Graph comparing 4 cities

Looking at those graphs we can notice a few things:

  • Montreal winter is pretty damn cold but is not really humid, which makes it not THAT bad and Canadians know how to do proper insulation. Summer is quite nice all around, nice temperatures and pretty dry.
  • Nice is good all year round, it sometimes gets below 10° but never reaches 0° while being dry. Having grown up there I feel like I have been spoiled when it comes to weather.
  • London is average but we can see the winter is very humid, which is the reason why I feel colder when it's 0° in London than -15° in Montreal.
  • Okinawa looks really good until you experience that summer humidity. For those that haven't lived in a tropical climate, it means that you are sweating an awful lot very quickly and air con is a necessity.

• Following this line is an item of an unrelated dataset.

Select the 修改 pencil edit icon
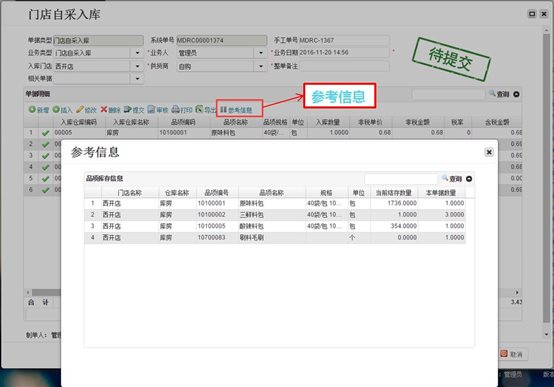Viewport: 554px width, 387px height. pyautogui.click(x=80, y=110)
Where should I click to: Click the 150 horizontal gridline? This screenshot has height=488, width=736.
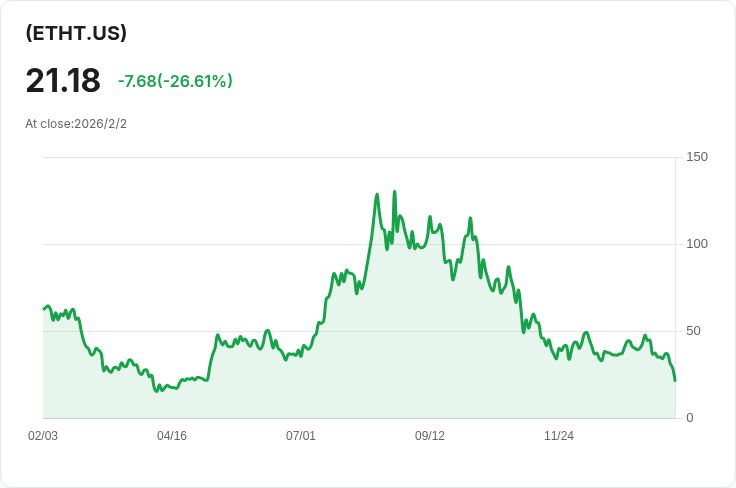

To finish this notebook, let's have a look at the rain and snow data.


colors = {
    'london': 'green',
    'nice': 'red',
    'montreal': 'blue',
    'okinawa': 'cyan',
}

def bar_plot(ax, column_name):
    weather_2014.set_index(
        ['month', 'location']
    ).unstack().plot(
        ax=ax,
        kind='bar',
        y=column_name
    )

plt.figure(figsize=(16, 8))
ax = plt.subplot(211)

bar_plot(ax, "raindays")
plt.legend(fontsize=14, loc="best")
plt.title("Rain days per month in 2014")
_ = plt.ylabel("Number of rain days", fontsize=16)

ax2 = plt.subplot(212)

bar_plot(ax2, "snowdays")
plt.legend(fontsize=14, loc="best")
plt.title("Snow days per month in 2014")
_ = plt.ylabel("Number of snow days", fontsize=16)
Rain and snow days

We can see it's raining quite a bit in Okinawa since they have a rainy season (May-June) and a typhoon season (June-November). Nice is probably the nicest, having close to no rains during summer. When it comes to snow, Montreal is the only contender as snow in Nice and London is very rare and it hasn't snowed in Okinawa for over 30 years.

While weather is only one of the elements that are necessary to consider when moving (along with salary, atmosphere, friends/family etc.), it is one of the most important thing for me. If I had to make a ranking of those cities on a weather basis, it would be:

  1. Nice
  2. Montreal
  3. Okinawa/London

Okinawa and London are tied for completely different reasons: one has the legendary British weather and its 2 weeks of summer and the other is so hot and humid that it can be hard to breath at times (but you get amazing sea and beaches). Now that you have seen how to use Pandas (for those that had never tried it before), it's up to you to finds things to compare. Do share them when you do as it is always interesting to read.